* Problem to solve
Please update the stretch from "Balakhna is a" through "of 71 sq km." in the text on Balakhna below, replacing "railway station" with "train station".

* Extracted text
##############################

Balakhna is a Russian town, the administrative center of the Balakhna District in the Nizhny Novgorod Region.

The city is located in sandy Balakhna lowland, on the right bank of the Volga River (Cheboksary reservoir), 34 km to the north of Nizhny Novgorod. It has a railway station.

The town with the population of 50 422 people (as of 2013) takes the area of 71 sq km.

History of Balakhna

Ibalakhna has been known since 1474. According to a legend, after the defeat of Veliky Novgorod by Ivan III in 1478, the Novgorodians with some salt extraction skills were resettled to Balakhna and started development of local salt-mines.

The etymology of the town’s name is not clear; they associate it with the dialect meaning of Balakhna as

“a widely open gate, a widely open mouth” that is figuratively understood as “the river mouth”.

In 1535 Balakhna was attacked by Kazan Tatars, but withstood and was not seized. Afterwards the grand duchess Elena Vasilyevna (Glinskaya) disposed “to make an earthen town on Balakhna near Salt”.

##############################

* Dataset records
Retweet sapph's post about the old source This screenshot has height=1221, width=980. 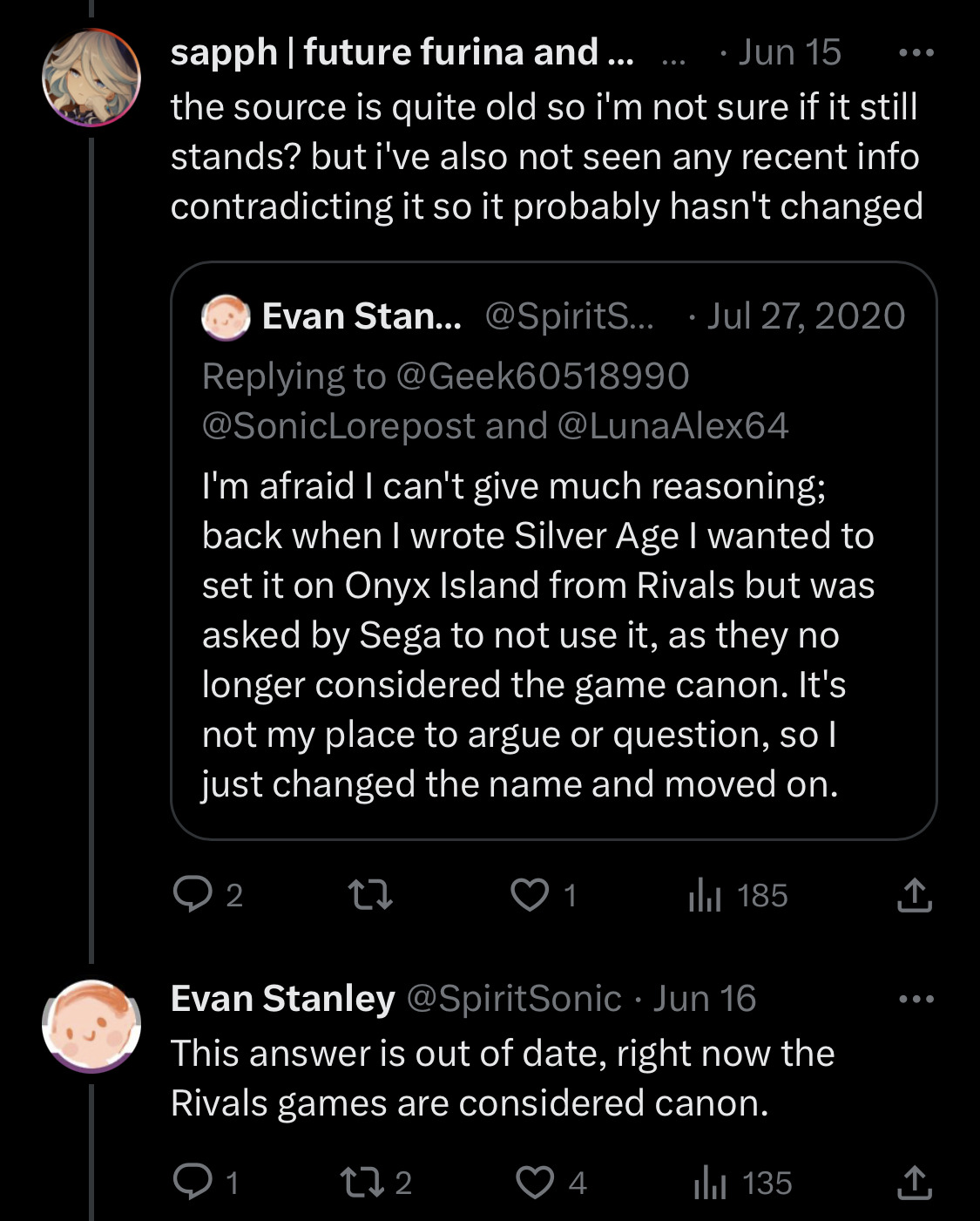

##############################

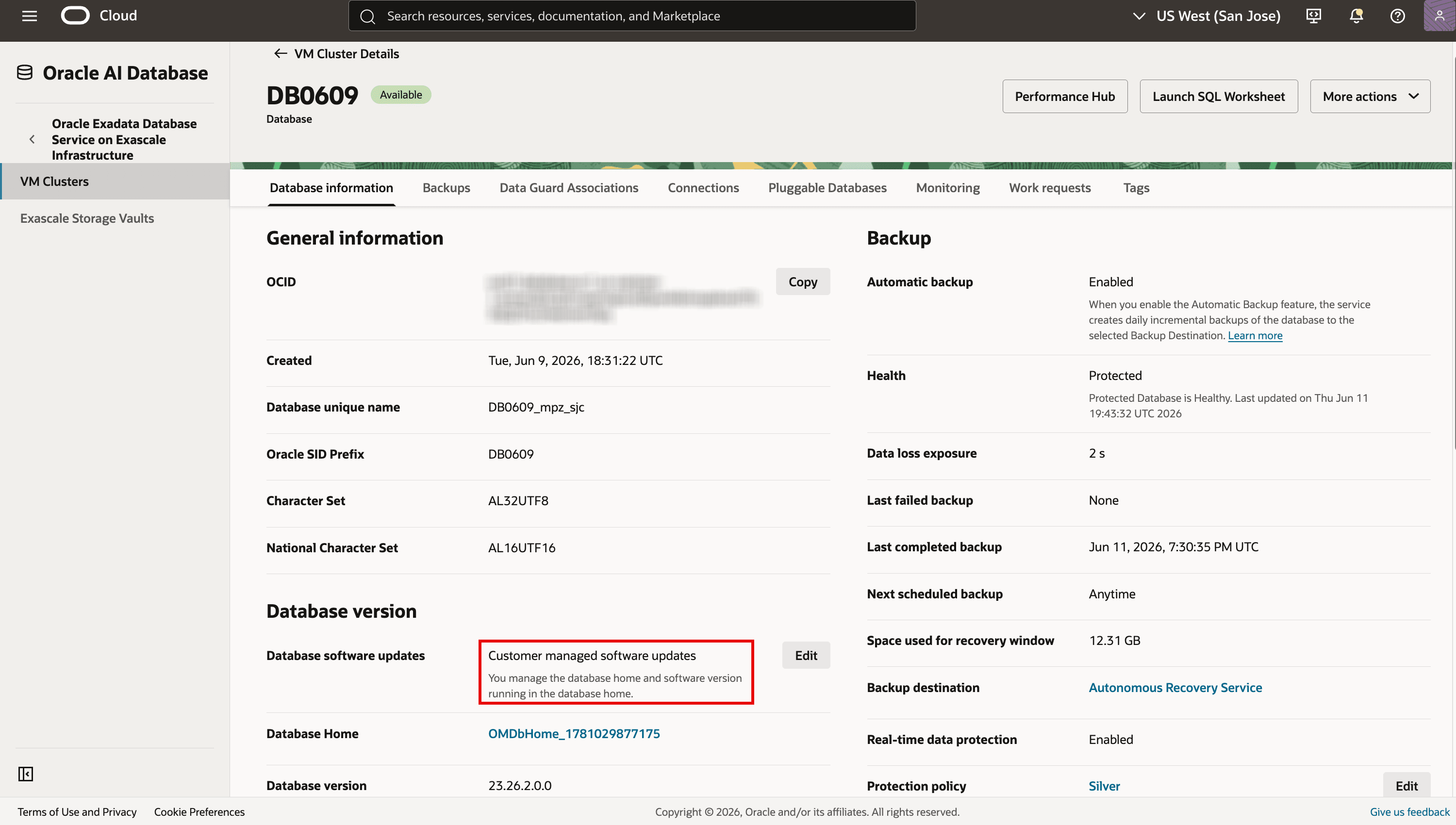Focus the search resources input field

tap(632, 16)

##############################

* Task solution
Balakhna is a Russian town, the administrative center of the Balakhna District in the Nizhny Novgorod Region.

The city is located in sandy Balakhna lowland, on the right bank of the Volga River (Cheboksary reservoir), 34 km to the north of Nizhny Novgorod. It has a train station.

The town with the population of 50 422 people (as of 2013) takes the area of 71 sq km.